Former premier Bakhtiar plots post-Khomeini future for Iran

Iran's former prime minister, Shahpour Bakhtiar, now in exile here has charged the United States with systematically discouraging initiatives by a number of countries aimed at unseating Ayatollah Khomeini, IRan's most influential leader.

Mr. Bakhtiar refused to name the countries concerned, beyond saying that they were "from the region, some of our neighbors."

"Washington feared that to touch Khomeini might have meant endangering the hostages," he said. "In so doing, President Carter forgot 36 million other hostages -- the Iranian people -- and contributed to the disaster that my country is today."

Mr. Bakhtiar, who was the last prime minister under the Shah and is the present Tehran regime's foremost enemy, stated in an interview that the US, by trying to compromise from the beginning with Ayatollah Khomeini, helped to destabilize the whole region.

President Carter, he said, was assisted in this task by the French, West German, and British Broadcasting Corporation doing a particularly good job in building up the Ayatollah.

Mr. Bakhtiar, who lives in a villa outside Paris guarded by permanent units of riot police, feels that Khomeini's rise to power was inevitable in the circumstances prevailing in Iran a year and a half ago -- but that his remaining in power for so long was not inevitable.

"When I was prime minister, the Americans at first supported my government, but after two or three weeks they began flirting with Khomeini. They were undecided about what to do, they changed opinions and tactics repeatedly, and in moments like those, hesitation is disastrous."

One US decision that was damaging was to insist that the Iranian Army stay neutral, Mr. Bakhtiar believes.

This decision has led to the Army's collapse and disintegration. Had the Army remained intact, Khomeini would have been forced to compromise," he said.

The exiled Iranian leader feels that President Carter was right in trying at first to free the hostages by all legal means, but once this proved futile, he believes the President should have ordered a rescue misson at once. To have done so six months later was a waste.

"It was then too late," he said, "and the whole thing was badly organized. I know what went on in Iran. One day I shall tell the whole story, but the moment has not yet come."

In his struggle to get rid of Ayatollah Khomeini, Mr. Bakhtiar said he is ready to wever. He worked hand in hand with the Iraqis, and a radio station he controls still broadcasts from Iraqi soil. But he is not ready to yield a square inch of Iranian soil to a foreign power.

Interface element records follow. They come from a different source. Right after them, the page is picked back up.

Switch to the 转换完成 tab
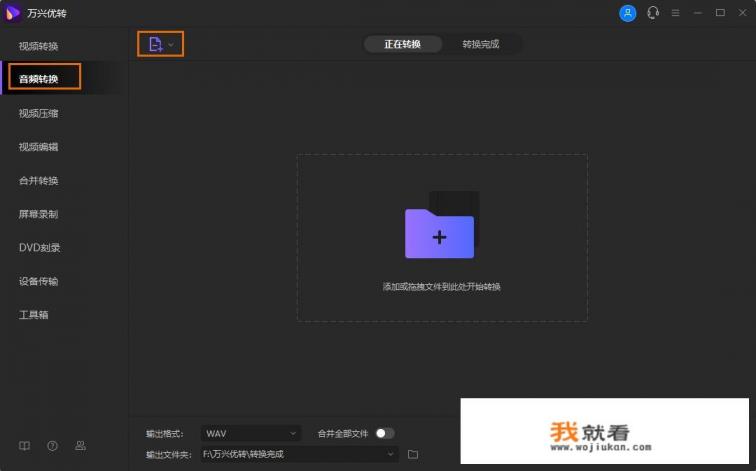 480,44
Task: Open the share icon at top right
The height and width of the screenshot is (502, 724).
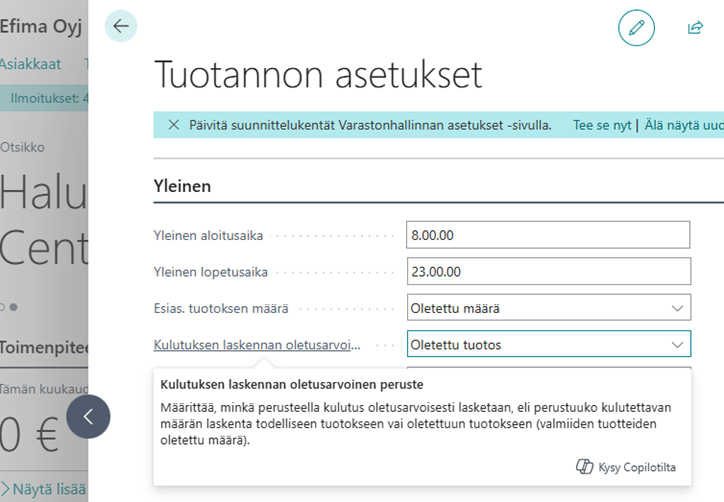Action: tap(696, 28)
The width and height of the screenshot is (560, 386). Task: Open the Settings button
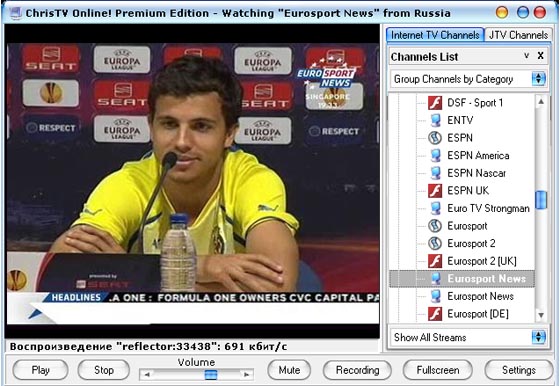point(519,370)
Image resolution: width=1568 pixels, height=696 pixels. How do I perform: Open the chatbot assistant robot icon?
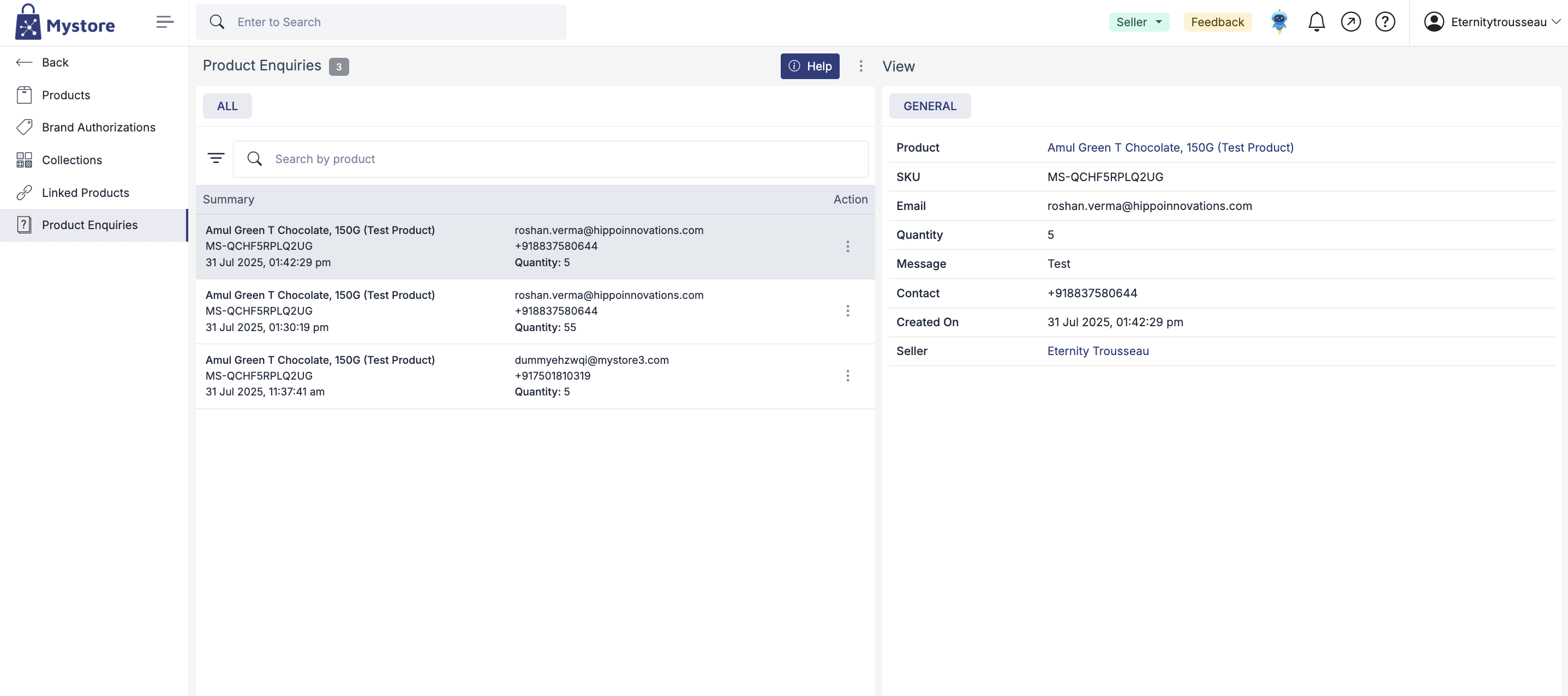click(1279, 22)
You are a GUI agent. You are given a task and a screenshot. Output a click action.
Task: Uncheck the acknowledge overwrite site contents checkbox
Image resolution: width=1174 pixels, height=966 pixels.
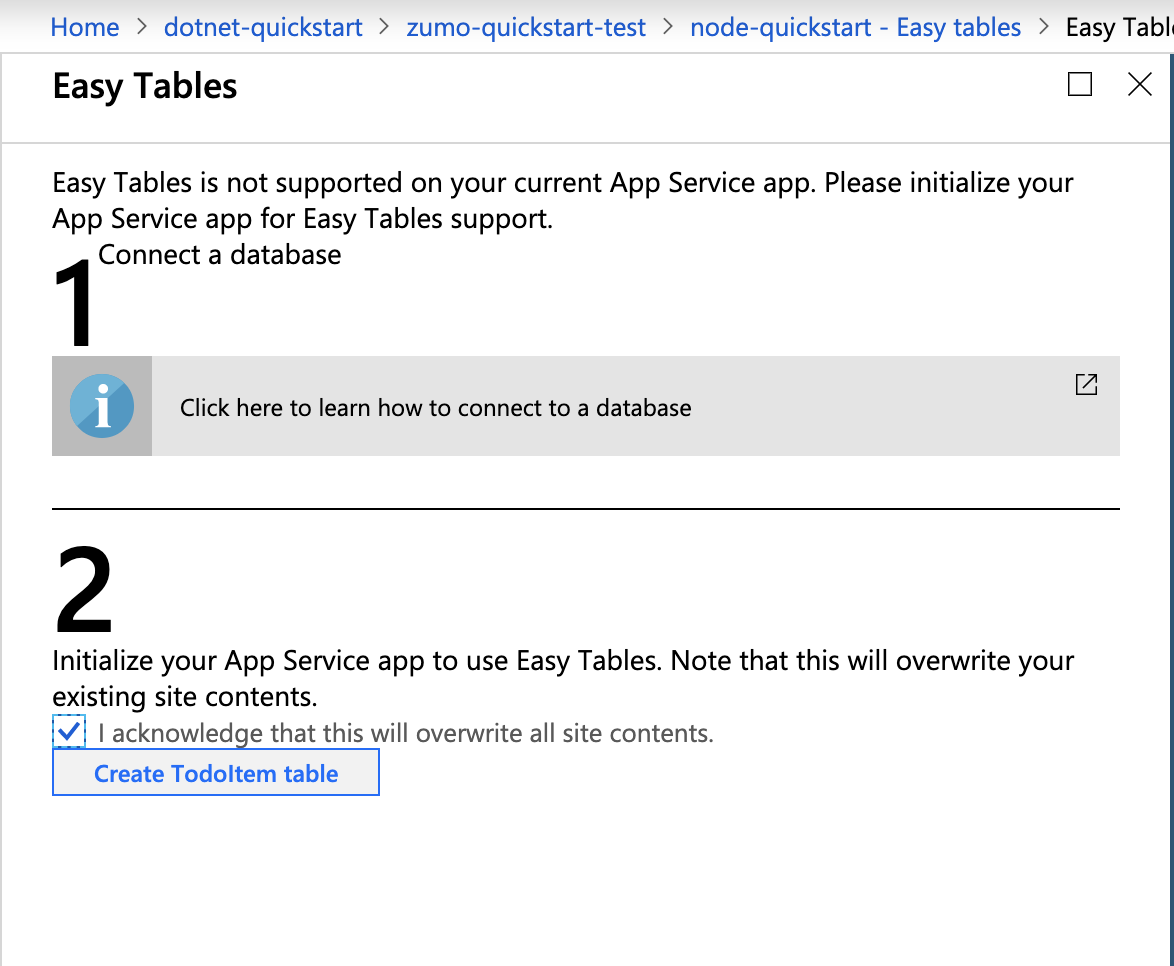click(x=67, y=733)
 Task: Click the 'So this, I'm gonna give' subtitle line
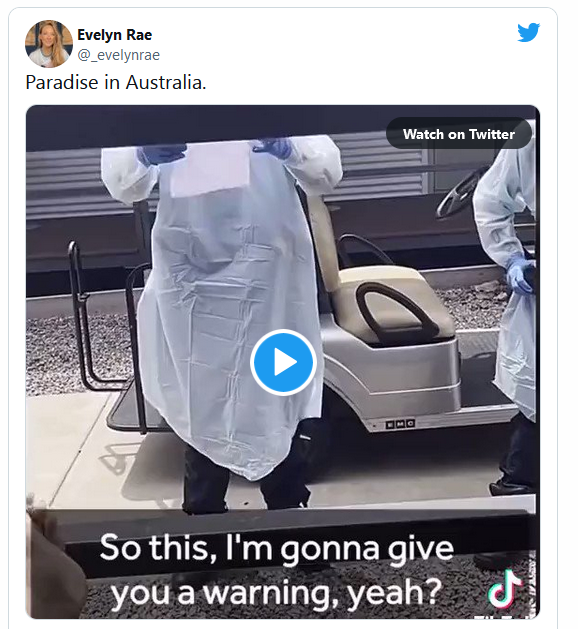coord(277,548)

Iraq, he feels, took advantage of the anarchy and chaos prevailing in Iran to go to war. If Khomeini had respected the Army, allowed the economy to develop, and resisted the temptation of exporting his "revolution" abroad, Baghdad would not have dared to attack.

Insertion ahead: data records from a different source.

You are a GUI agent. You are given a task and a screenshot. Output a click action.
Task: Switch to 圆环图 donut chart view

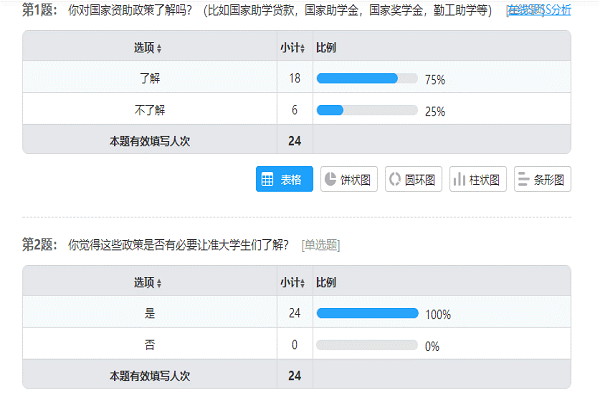click(412, 179)

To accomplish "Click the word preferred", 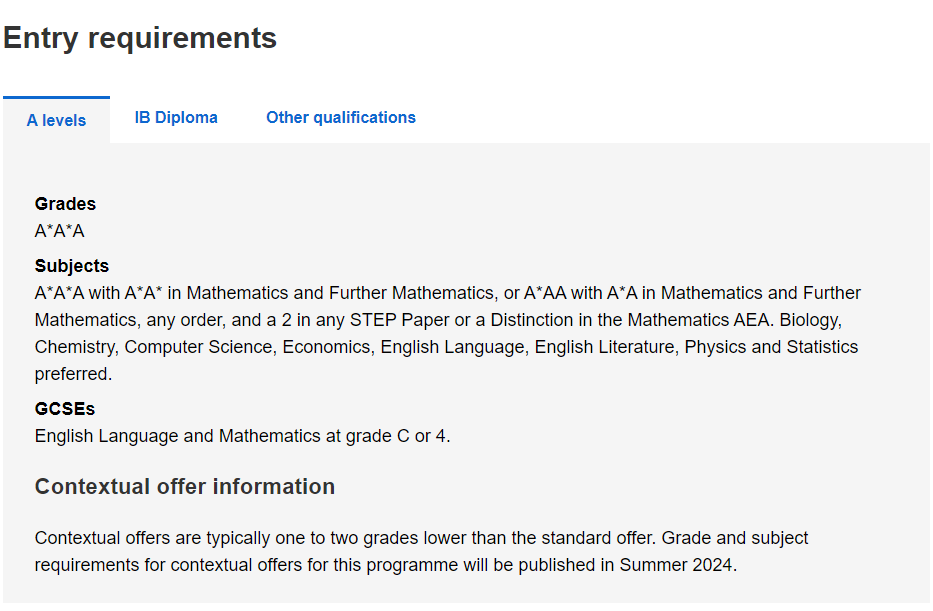I will [71, 374].
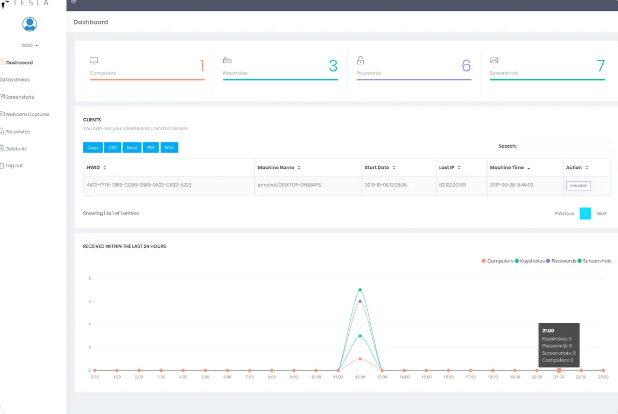Viewport: 618px width, 414px height.
Task: Toggle Screenshots series in chart legend
Action: (x=594, y=260)
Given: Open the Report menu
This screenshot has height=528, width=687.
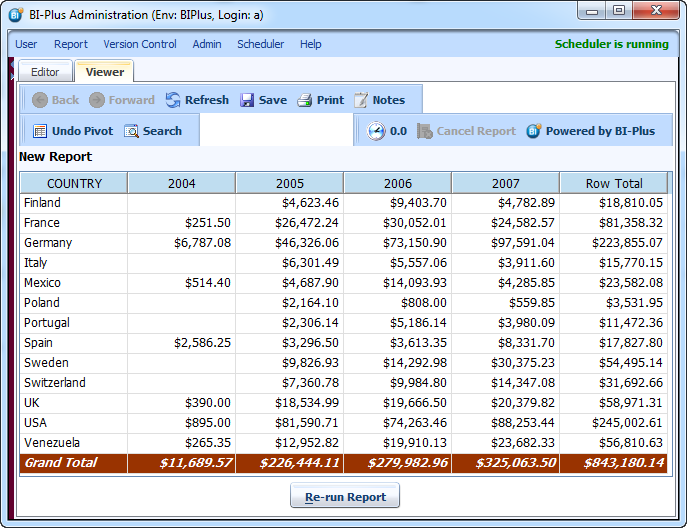Looking at the screenshot, I should pos(71,44).
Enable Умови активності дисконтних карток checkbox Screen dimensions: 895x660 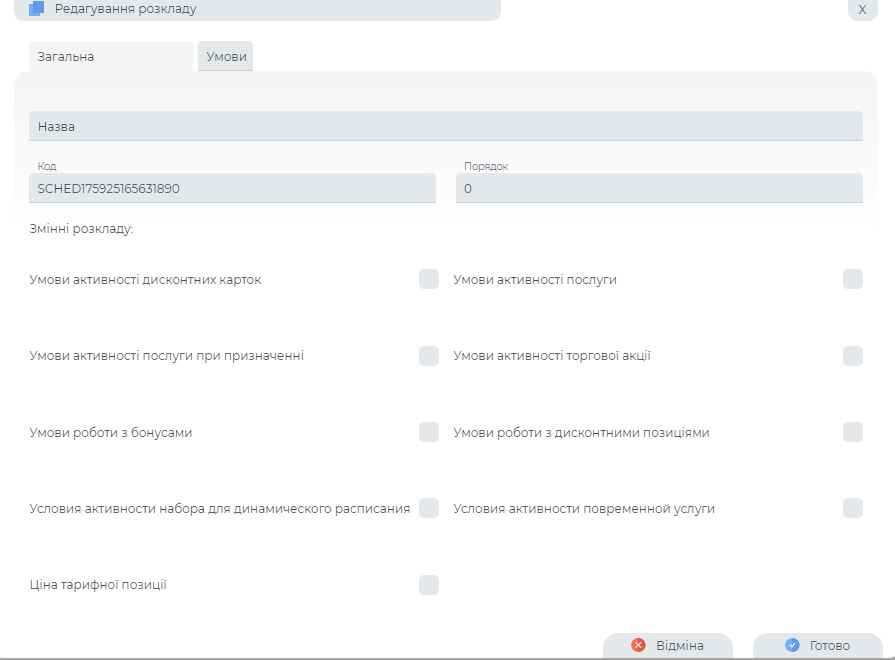click(429, 280)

"The law of the jungle is over: Iraq will have to go," he said.

stated that a main task of a new provisional government in Iran will be to convene a constituent assembly to revise the present Constitution. He put it this way:

"The people will have to decide whether they want a republic or a monarchy, but, moswhat kind of monarchy.

"We have no use for a republc of the kind that exists in some Latin American countries nor for an absolute monarchy such as Iran knew under the late Shah.

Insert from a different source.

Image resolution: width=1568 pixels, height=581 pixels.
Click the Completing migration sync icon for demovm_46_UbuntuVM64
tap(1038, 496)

Personally, I am not against the monarchy, provided it is like in Great Britain -- above politics and respected. A monarchy like in Sweden or Belguim? Why not? But it will do no good for the royal family to return to Iran before a long time, if ever."

Mr. Bakhtiar views the late Shah's twin sister, Princess Ashraf, as merely a publicity seeker. And her daughter, Princess Azadeh Chafik, as an Egyptian citizen who has no right to meddle in Iranian affairs. But he considers the Shah's widow, Empress Farah, as more intelligent and balanced -- and as quite happy to accept a constitutional monarchy for Iran.

Politically, Mr. Bakhtiar believes that because of its culture and traditions the Iran of the future will be oriented toward the West. Its foreign relations, however, will be inspired by the strictest nonalignent.

"We shall ask the United States," he said, "no longer to meddle in our internal affairs. We propose to be friendly to, but equally distant from, the two superpowers."

The task of rebuilding Iran after the fall of "that satanic, ignoble individual named Khomeini and hateful mullahs" will be immense and require all the energies and determination of a provisional government.

The economy, he said, is in shambles. The Army has virtually disintegrated. Many of the people who a year and a half ago believed in Khomeini as a savior from the tyrannical regime of the Shah have lost their illusions. The elite Iranians either have been silenced or have escaped abroad, many going to France and 300,000 to the United States, he asserted.